やがてオーボエのソロの音色を背景に、木の下で腰を抱いた熱い抱擁が交わされる。(ここにはルグリとデュポンのカップルはいない。)一転してホルンの響きに乗った4人の男性たちによる踊りが「欲望」を表現する。 
最後はデュオ。 まず黒の目隠しをされ、4人の庭番に手を引かれて白服のデュポンが登場する。男たちが去ると白シャツに黒のズボン、ブロドリーをあしらったジレを着たルグリが現れる。放蕩者の男は自分になびかない女によって、自分が何よりも恐れていた恋情を駆り立てられる。抑えられなくなった情熱に駆られた男により女は3度抱きしめられそのたびに突き放すが、4度目には床に崩れ落ちてしまう。それでも、歩み寄る男の胸を頭で突いて男が後ずさりすると、その場に置いて退場する。野性味のあるルグリに、清潔感のあるデュポンが「抵抗」する緊迫感あふれるパ・ド・ドゥとなっていた。

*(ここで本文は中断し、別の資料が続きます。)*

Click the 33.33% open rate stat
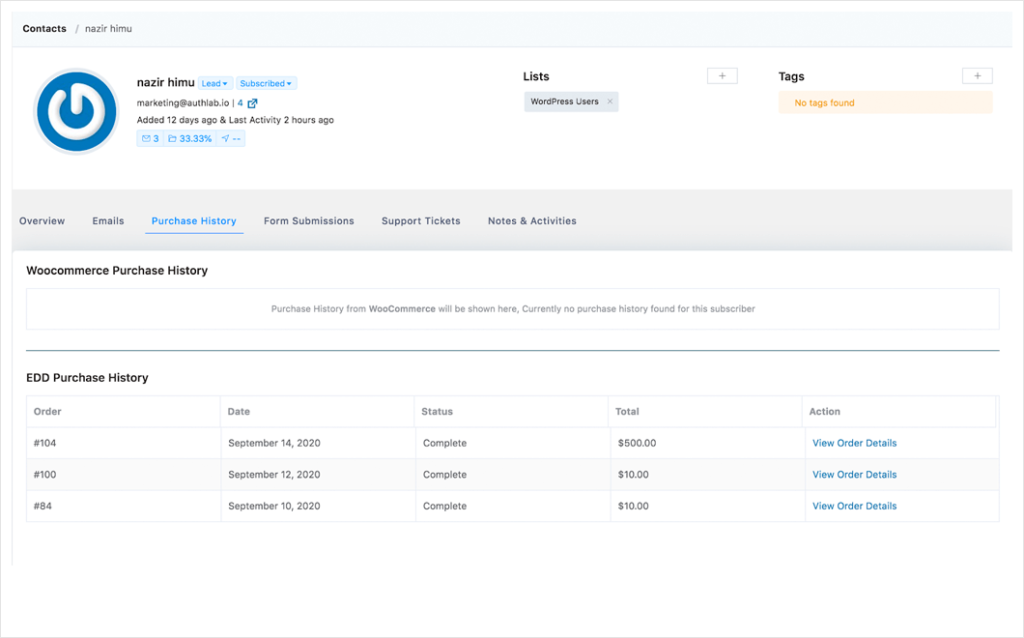1024x638 pixels. [194, 138]
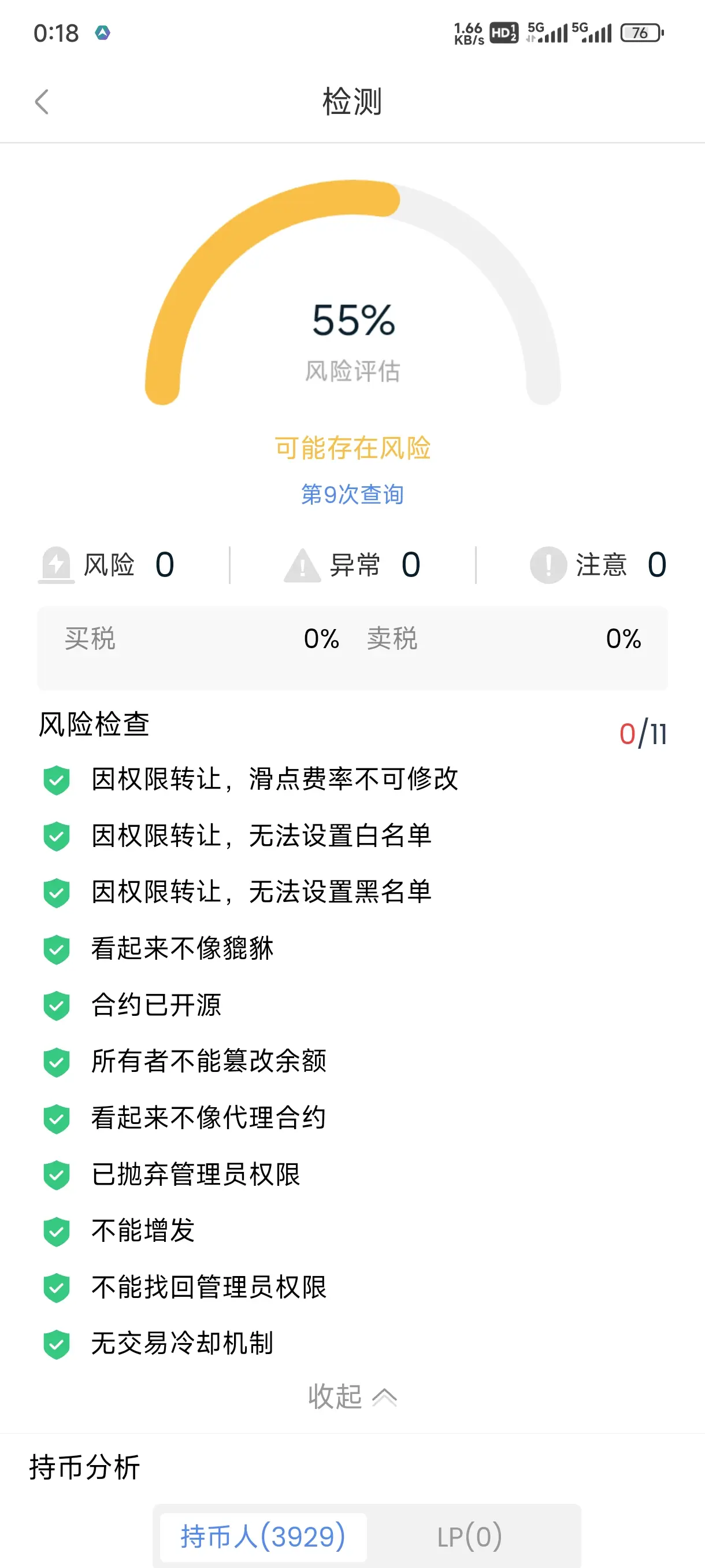Tap the 异常 warning triangle icon
Screen dimensions: 705x1568
[302, 565]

第3幕は夜。冒頭では青い光にぼんやり照らされたデュポンが、4人の庭番に囲まれて不安にみちた夢を見ている。庭番の背中と腕を伝って眠った女は夢の階段を下りていく。夢遊病者のように漂うデュポンは庭番たちにローブを脱がされ、下着だけになって自分を追いかけてきた放蕩者の前に立つ。『トリスタンとイゾルデ』ではないが、それまで昼の光の下で抑えられていた二人の感情を隔てていた境が、闇によって消滅する。
モーツアルトのピアノ協奏曲23番K488のアダージョの調べに乗り、二人はとうとう愛の陶酔に身を委ねる。長い接吻で物語は終局を迎え、4人の庭番が庭の門を閉めて、幕の上がる前の状況に戻る。日が昇れば、また新しい物語が前日のように始まるのである。

先ほど、全体の構成がシンメトリーからなっていることを指摘したが、時間、筋、場所に関しても「三単一の規則」(Trois unités)と呼ばれるフランス古典劇の規範に則っていることも、様式美に一層の輝きを添えている。場所が三幕とも同じ庭園で、物語が朝から始まり翌日の夜明けまでの24時間の中におさまり、またテーマも一つに絞られている。
プレルヨカーユは恋愛遊戯が最も洗練されて花開いた17・18世紀のフランス文学を渉猟することで、「愛するというアート」をもう一度問い直そうとした。観客は恋愛術に慣れ親しんだフランスの貴族たちの駆け引きを、距離を置いて眺めることになる。それぞれの場面に、抑えられ、隠されたたでに内側で燃え上がるラファイエット夫人の『クレーブの奥方』、誘惑術に長けたラクロの『危険な関係』のヴァルモン子爵とメルトゥーユ侯爵夫人、スキュデリー嬢の「優しさというカード」に記された様々な恋愛の様相、変装を特徴とするマリヴォーの恋愛劇といったありとあらゆる愛の形が見られる。それを一人一人の観客がダンサーの動きと表情、目から読み取るゲームでもある。
一度観ただけでは到底つかむことができない多彩な愛の形が描きこまれているからこそ、パリのバレエファンは再演のたびに足を運んでいる。1994年の初演以来今回ですでに6回目の再演で、公演回数がパリ国立オペラだけで80回を超えている人気作品には抗しがたい魅力がある。